La fin d'une illusion amoureuse


Chez Rodolphe, Emma trouve l’occasion d’échapper à la monotonie de sa vie conjugale et d’explorer cette passion amoureuse qu’elle rêve depuis toujours sans l’avoir réellement jamais connue. Ansi, Emma se fie à Rodolphe, elle ressent des sentiment profonds et désire fuir avec lui, afin d’être vraiment heureuse. Son mari Charles ne sera jamais le héros qu’elle tant aimait dans les  romans de son adolescence.

De son côté, Rodolphe n’est pas du même avis:

– Quel imbécile je suis ! fit-il en jurant épouvantablement. N’importe, c’était une jolie maîtresse ! 
Et, aussitôt, la beauté d’Emma, avec tous les plaisirs de cet amour, lui réapparurent. D’abord il s’attendrit, puis il se révolta contre elle. 
– Car enfin, exclamait-il en gesticulant, je ne peux pas m’expatrier, avoir la charge d’une enfant. 
Il se disait ces choses pour s’affermir davantage. 
– Et, d’ailleurs, les embarras, la dépense. Ah ! non, non, mille fois non ! cela eût été trop bête ! 

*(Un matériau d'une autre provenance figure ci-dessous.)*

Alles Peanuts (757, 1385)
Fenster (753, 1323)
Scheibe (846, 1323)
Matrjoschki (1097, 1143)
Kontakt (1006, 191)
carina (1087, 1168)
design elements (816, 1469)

Rodolphe n’est pas amoureux d’Emma. Son « amour » se limite au rapport physique et à la beauté: Emma n’est rien de plus qu’ une « maîtresse » pour lui. S'enfuir avec elle signifierait dépenser son argent et avoir des responsabilités et Rodolphe n’est certainement pas ce que l’on peut appeler  un homme fiable et sérieux. Ils ont deux conceptions d’amour très différentes. 
De plus, on peut remarquer qu’en parlant d’Emma, il utilise déjà le passé. Leur liaison est terminée. Donc Rodolphe décide démolir les châteaux en Espagne de la cette femme :

Il écrivit : « Du courage, Emma ! du courage ! Je ne veux pas faire le malheur de votre existence... » – Après tout, c’est vrai, pensa Rodolphe ; j’agis dans son intérêt ; je suis honnête. [ … ]  Rodolphe s’arrêta pour trouver ici quelque bonne excuse. – Si je lui disais que toute ma fortune est perdue ?... 

Rodolphe lui écrit une lettre pour la quitter ; sa vraie nature, hypocrite et mensongère, émerge:

L’idée seule des chagrins qui vous arrivent me torture, Emma ! Oubliez-moi ! 
[ … ] Ô mon Dieu ! non, non, n’en accusez que la fatalité ! » – Voilà un mot qui fait toujours de l’effet, se dit-il.[ ... ]
« Le monde est cruel, Emma. Partout où nous eussions été, il nous aurait poursuivis.»

Quand Emma lit la lettre, elle en est choquée. Elle ne peut pas croire à ses yeux. Encore moin, quelques jours après, quand,par hasard, elle entrevoit Rodolphe. Tous ses rêves, ses sentiments, ses espoirs sont détruits: c’est un coup trop fort pour elle et sa santé physique et mentale cède:

Emma poussa un cri et tomba roide par terre, à la renverse. En effet, Rodolphe, après bien des réflexions, s’était décidé à partir pour Rouen. [ … ] il lui avait fallu traverser le village, et Emma l’avait reconnu. [...]
Elle s’évanouit encore. [ … ] Elle restait étendue, la bouche ouverte, les paupières fermées, les mains à plat, immobile, et blanche comme une statue de cire. Il sortait de ses yeux deux ruisseaux de larmes qui coulaient lentement sur l’oreiller. [ … ]
On crut qu’elle avait le délire ; elle l’eut à partir de minuit : une fièvre cérébrale s’était déclarée.

Jennifer Jones, Madame Bovary (1949)

Celui qui se fait vraiment du souci pour Emma, c’est son mari Charles qui, comme tous les hommes qui tiennent pour acquis la félicité et la joie de leur femme,  ignore - dans sa « cécité » -, la vraie raison du mal-être de sa femme adorée.